The mishap at the Alexandroupolis facility also enabled Bulgargaz to reduce costs associated with unused capacity on its contract with Botash. Expenses in this area dropped from BGN 64.278 million in Q1 2024 to BGN 55.371 million in the same period this year.

However, the company’s financial statements also highlight ongoing challenges. Last year’s figures included costs for unused capacity at both the Alexandroupolis terminal and the Greek Despa network, as well as the interconnector between Bulgaria and Greece. While Bulgargaz has ceased payments to Botash since June last year, the contract terms and financial conditions remain under renegotiation, with no resolution yet achieved, leading to accumulating obligations.

“Energy Minister Zhecho Stankov said months ago that the struggle was already exceeding $260 million. However, the Turkish company clearly assisted the Bulgarian in receiving the quantities of gas stored on its territory.”

—Unnamed Source, Reporting on Bulgargaz Financials

Market Share Grows Amidst Import Fluctuations

Despite contract complexities, Bulgargaz’s market share saw a modest increase, rising from 64.44% at the end of December 2024 to 67.76% by the close of March 2025. This growth occurred even as the company’s total supplies decreased by 7.58% in the first quarter of 2025.

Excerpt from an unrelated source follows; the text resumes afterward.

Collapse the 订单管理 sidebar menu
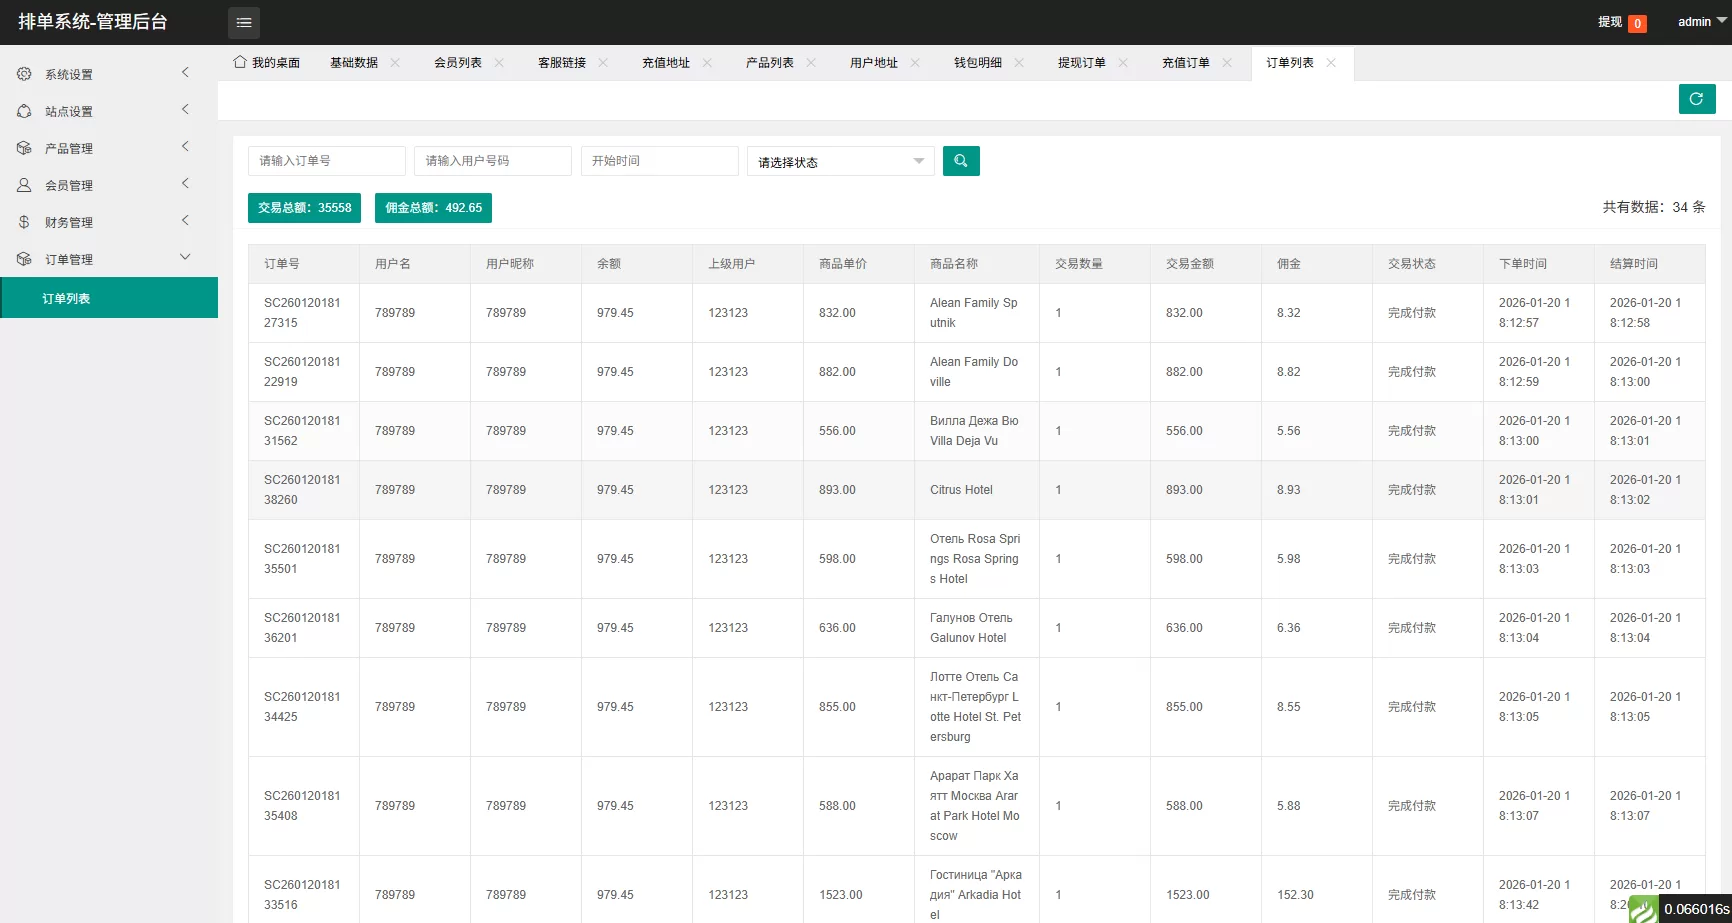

The company’s sales, however, surged by 11.25%, with notable increases on the regulated market (20.58%) and the stock exchange (70.38%). Bulgargaz is also expanding its trading reach, securing a trade license on the Hungarian Exchange and establishing a subsidiary in Moldova with plans to trade there, in addition to holding a license for the Romanian Exchange.

Debt Remains a Significant Concern

On the downside, Bulgargaz continues to grapple with substantial debt. Loans now exceed BGN 1.2 billion, an increase of BGN 114 million from the end of 2024, primarily due to overdrafts. The company’s liabilities are also growing, reaching BGN 1.578 million.

Data indicates that at the end of March, Bulgargaz held 1.5 million MWh of natural gas in Turkey, a decrease from the end of the previous year. However, imports from Turkish stocks are ongoing. At the Alexandroupolis terminal, 173,609 MWh of gas intended for Bulgaria awaits the facility’s operational restoration.

The European Union’s natural gas storage levels, crucial for ensuring energy security, stood at an average of 65.2% full as of May 15, 2024, according to Eurostat, underscoring the ongoing need for reliable supply chains and efficient gas management.